● **Objective**
Rewrite the blog post from the line containing "Have a great" through "a real person.", substituting "still life" for "portraiture".

15 July 2011

Top Five Friday: On Vacation

I am out of town this weekend and unplugged ~ ahh bliss!  Will pick this up next week.

Have a great weekend!

Oremus pro invicem,
~ Mikaela

11 July 2011

The Art of Poetry and the Poetry of Art

Every child is an artist.  The problem is how to remain an artist once we grow up. 
~ Pablo Picasso

Many moons ago, I took an art class.  I was around twelve years old and I loved art.  The idea of painting filled me with excitement.  Eager to express the poetry inside me, I paid rapt attention to the teacher’s instructions.  Alas, the class was teaching portraiture and depth and dimension has never been my strong suit.  My people did not look anything like a real person.

An art teacher worth her weight in gold would have taken one look at my work and would have noticed my fascination with colour and symbolism.  Perhaps she would have encourage me to try my hand at capturing the essence of flowers or landscapes.  Even abstract expression.

Maybe my teacher was conditionally loved as child.  Maybe her art mentor scoffed at her paintings.  I am not sure what she expected from a twelve year old girl ~ how many prodigy Picassos or Pugins are out there?!  Whatever the reason, my efforts were condescendingly mocked.

● **Data shown**
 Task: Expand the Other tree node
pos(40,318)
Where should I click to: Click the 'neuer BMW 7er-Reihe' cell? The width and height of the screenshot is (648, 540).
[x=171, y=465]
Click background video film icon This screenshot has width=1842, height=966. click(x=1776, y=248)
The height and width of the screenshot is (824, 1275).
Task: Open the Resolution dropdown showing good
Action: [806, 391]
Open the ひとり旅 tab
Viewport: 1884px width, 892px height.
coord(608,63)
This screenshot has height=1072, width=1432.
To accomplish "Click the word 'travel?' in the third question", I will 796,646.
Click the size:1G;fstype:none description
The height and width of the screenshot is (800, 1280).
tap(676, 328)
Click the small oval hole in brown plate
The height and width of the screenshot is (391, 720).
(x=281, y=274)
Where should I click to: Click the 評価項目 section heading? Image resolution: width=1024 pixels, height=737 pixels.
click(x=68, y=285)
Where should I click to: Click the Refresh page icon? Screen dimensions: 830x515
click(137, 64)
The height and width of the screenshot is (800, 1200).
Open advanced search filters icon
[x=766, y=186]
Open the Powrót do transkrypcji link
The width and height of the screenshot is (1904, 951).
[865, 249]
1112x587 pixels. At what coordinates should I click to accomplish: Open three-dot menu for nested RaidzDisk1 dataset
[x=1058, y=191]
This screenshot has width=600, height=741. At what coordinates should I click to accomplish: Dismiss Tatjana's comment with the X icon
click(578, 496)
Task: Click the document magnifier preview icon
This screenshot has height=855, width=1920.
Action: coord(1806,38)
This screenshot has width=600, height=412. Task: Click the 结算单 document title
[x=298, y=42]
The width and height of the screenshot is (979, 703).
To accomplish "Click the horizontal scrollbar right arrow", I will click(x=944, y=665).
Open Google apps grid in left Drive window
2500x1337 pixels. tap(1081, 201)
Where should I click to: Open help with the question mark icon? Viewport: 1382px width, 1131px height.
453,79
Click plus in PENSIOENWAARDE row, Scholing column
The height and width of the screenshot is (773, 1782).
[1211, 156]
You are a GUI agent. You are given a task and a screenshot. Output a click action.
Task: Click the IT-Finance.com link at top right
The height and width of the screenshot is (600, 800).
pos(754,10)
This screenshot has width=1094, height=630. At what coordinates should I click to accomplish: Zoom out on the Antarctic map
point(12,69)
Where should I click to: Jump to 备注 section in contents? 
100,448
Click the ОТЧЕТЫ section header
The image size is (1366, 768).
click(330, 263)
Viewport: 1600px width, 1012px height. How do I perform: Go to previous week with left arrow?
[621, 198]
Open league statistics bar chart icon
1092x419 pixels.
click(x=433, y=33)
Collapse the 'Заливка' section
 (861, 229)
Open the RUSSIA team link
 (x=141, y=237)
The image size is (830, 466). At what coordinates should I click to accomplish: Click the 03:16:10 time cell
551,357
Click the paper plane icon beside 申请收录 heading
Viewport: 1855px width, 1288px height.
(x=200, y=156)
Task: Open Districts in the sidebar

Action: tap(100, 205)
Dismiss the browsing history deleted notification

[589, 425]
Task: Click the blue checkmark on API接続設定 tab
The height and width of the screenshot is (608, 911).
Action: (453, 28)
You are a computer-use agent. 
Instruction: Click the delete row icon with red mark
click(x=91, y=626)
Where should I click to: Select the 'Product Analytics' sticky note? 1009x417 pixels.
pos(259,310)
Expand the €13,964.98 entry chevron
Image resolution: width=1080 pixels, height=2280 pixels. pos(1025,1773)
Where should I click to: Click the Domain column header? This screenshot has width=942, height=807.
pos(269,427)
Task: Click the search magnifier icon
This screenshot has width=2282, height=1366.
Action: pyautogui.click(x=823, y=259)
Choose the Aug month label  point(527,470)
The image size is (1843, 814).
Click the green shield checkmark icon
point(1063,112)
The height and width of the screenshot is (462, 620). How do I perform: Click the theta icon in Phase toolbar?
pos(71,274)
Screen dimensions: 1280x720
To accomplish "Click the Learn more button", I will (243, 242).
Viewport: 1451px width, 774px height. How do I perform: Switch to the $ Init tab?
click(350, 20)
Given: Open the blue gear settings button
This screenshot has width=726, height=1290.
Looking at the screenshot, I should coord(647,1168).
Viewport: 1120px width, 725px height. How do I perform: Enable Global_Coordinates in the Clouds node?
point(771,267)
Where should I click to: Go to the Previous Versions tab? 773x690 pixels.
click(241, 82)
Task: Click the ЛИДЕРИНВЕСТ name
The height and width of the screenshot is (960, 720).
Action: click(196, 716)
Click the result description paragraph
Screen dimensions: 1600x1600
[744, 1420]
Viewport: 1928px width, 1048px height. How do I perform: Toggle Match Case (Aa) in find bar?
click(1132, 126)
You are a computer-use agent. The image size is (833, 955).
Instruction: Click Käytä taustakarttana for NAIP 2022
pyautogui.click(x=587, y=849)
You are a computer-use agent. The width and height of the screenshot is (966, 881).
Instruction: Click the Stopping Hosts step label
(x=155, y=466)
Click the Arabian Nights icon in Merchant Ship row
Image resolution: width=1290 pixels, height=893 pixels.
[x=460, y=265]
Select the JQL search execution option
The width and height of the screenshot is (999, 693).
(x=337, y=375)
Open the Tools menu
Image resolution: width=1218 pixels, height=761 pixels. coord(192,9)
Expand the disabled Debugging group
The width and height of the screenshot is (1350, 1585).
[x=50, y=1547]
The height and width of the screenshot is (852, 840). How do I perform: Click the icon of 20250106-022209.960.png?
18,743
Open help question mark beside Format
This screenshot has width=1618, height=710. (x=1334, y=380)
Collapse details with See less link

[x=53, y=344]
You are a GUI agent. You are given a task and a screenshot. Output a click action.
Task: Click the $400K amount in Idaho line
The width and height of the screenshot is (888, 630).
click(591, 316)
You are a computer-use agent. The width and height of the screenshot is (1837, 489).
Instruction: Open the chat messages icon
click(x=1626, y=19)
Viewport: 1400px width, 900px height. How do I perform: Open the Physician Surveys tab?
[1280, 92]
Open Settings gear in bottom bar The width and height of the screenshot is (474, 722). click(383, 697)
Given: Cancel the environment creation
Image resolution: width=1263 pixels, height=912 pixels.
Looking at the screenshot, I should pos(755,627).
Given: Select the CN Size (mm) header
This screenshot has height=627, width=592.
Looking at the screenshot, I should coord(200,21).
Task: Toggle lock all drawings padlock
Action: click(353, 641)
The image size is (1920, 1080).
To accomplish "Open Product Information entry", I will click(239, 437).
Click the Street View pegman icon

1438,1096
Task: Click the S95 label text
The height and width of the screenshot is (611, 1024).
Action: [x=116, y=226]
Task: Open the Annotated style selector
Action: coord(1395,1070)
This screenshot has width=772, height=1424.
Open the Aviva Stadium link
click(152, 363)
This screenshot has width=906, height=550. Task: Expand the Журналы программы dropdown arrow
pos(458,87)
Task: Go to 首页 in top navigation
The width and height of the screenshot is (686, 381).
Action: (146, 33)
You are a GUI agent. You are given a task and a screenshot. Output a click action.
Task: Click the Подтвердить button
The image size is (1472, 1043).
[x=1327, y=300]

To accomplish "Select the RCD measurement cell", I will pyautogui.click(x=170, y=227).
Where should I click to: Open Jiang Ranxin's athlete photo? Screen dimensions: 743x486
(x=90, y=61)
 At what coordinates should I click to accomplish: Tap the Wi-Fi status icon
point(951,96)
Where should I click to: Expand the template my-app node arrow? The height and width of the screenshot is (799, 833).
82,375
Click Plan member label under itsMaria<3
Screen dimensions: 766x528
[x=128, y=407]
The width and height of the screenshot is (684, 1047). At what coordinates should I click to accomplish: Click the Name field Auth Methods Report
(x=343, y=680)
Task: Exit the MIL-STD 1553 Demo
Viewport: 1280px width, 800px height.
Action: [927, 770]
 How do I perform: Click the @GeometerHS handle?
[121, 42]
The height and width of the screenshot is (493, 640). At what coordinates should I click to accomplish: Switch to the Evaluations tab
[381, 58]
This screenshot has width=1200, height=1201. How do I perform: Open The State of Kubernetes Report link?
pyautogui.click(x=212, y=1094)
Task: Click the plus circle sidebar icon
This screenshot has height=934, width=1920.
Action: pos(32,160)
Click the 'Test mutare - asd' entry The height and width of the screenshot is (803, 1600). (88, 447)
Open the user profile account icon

● **Result of the task**
Have a great weekend!

Oremus pro invicem,
~ Mikaela

11 July 2011

The Art of Poetry and the Poetry of Art

Every child is an artist.  The problem is how to remain an artist once we grow up. 
~ Pablo Picasso

Many moons ago, I took an art class.  I was around twelve years old and I loved art.  The idea of painting filled me with excitement.  Eager to express the poetry inside me, I paid rapt attention to the teacher’s instructions.  Alas, the class was teaching still life and depth and dimension has never been my strong suit.  My people did not look anything like a real person.